TEXT PROVIDED ->
● ● ● ●
Multigrain bread is a type of bread prepared with two or more types of grain. Grains used include barley, flax, millet, oats, wheat, and whole-wheat flour, among others. Some varieties include edible seeds in their preparation, such as flaxseed, quinoa, pumpkin seeds, and sunflower seeds. Rye and sourdough multigrain breads are additional varieties. Preparations include 7-grain and 9-grain bread, among others.

Multigrain bread may be prepared using whole, unprocessed grains, although commercial varieties do not necessarily always contain whole grains.

==Nutritional content==
Whole grain multigrain breads contain a dietary fibre content of up to four times greater than white breads and may also contain more vitamins and protein compared to white bread. Multigrain breads also provide complex carbohydrates.
● ● ● ●
SOURCE MATERIAL ->
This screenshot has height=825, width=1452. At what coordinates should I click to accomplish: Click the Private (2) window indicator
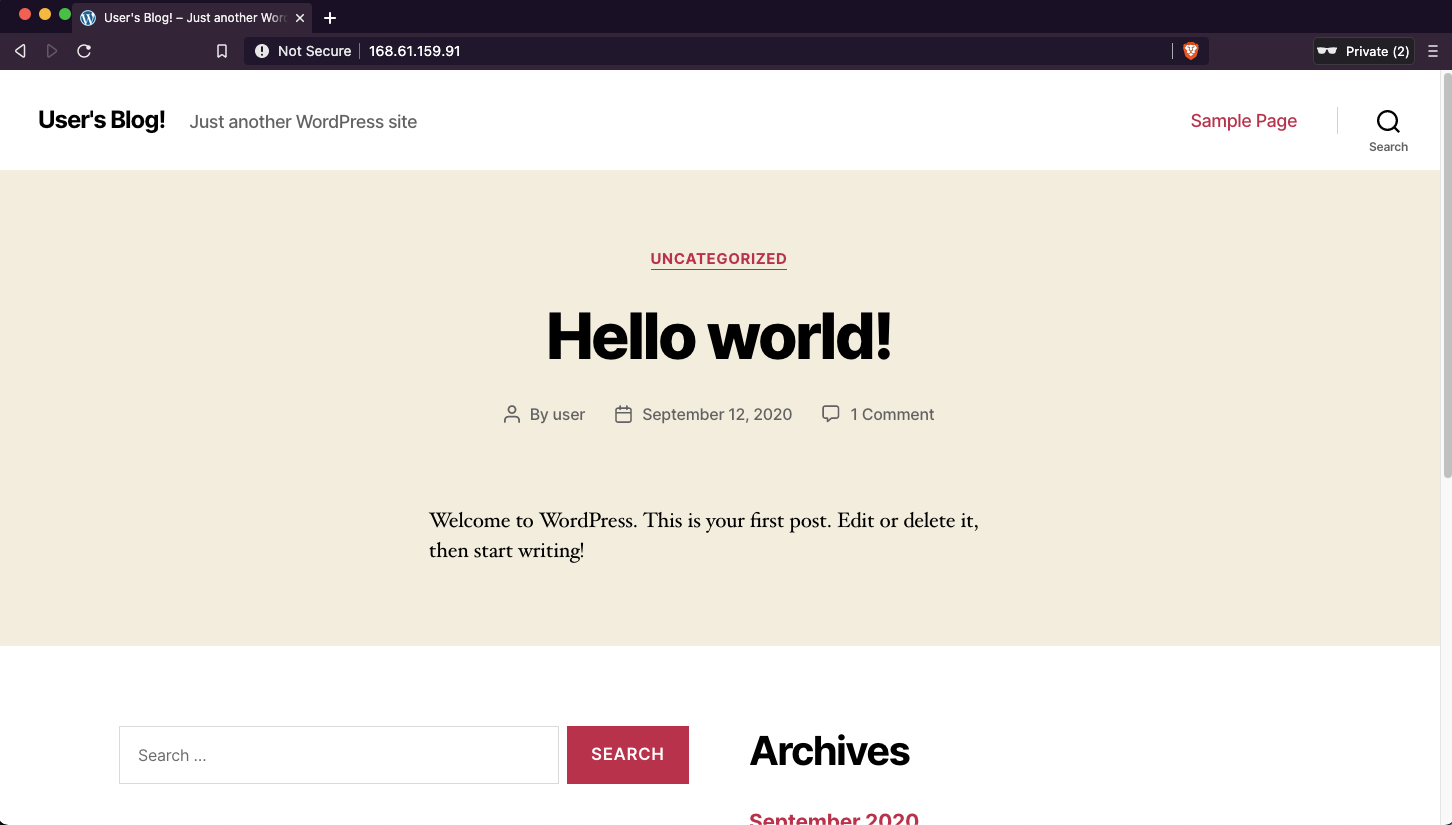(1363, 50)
● ● ● ●
WHAT IS BEING ASKED -> Please resume the multigrain bread text after its last sentence and keep writing in the same style.

OUTPUT FOR THIS EXERCISE ->
==Commercial varieties==
Multigrain bread is commercially mass-produced and marketed to consumers. Some commercial varieties are prepared using 100% whole grain flour. Between 1989 and 1994 in the United States, multigrain bread was "one of the fastest growing markets within the bakery sector".

==Use in brewing==
A 4,000-year-old Mesopotamian recipe for brewing beer from multigrain loaves of bread mixed with honey is the oldest surviving beer recipe in the world. The Brussels Beer Project microbrewery in Belgium has developed an amber beer with a 7% alcohol by volume named Babylone that incorporates this recipe using leftover, unsold fresh bread donated by supermarkets.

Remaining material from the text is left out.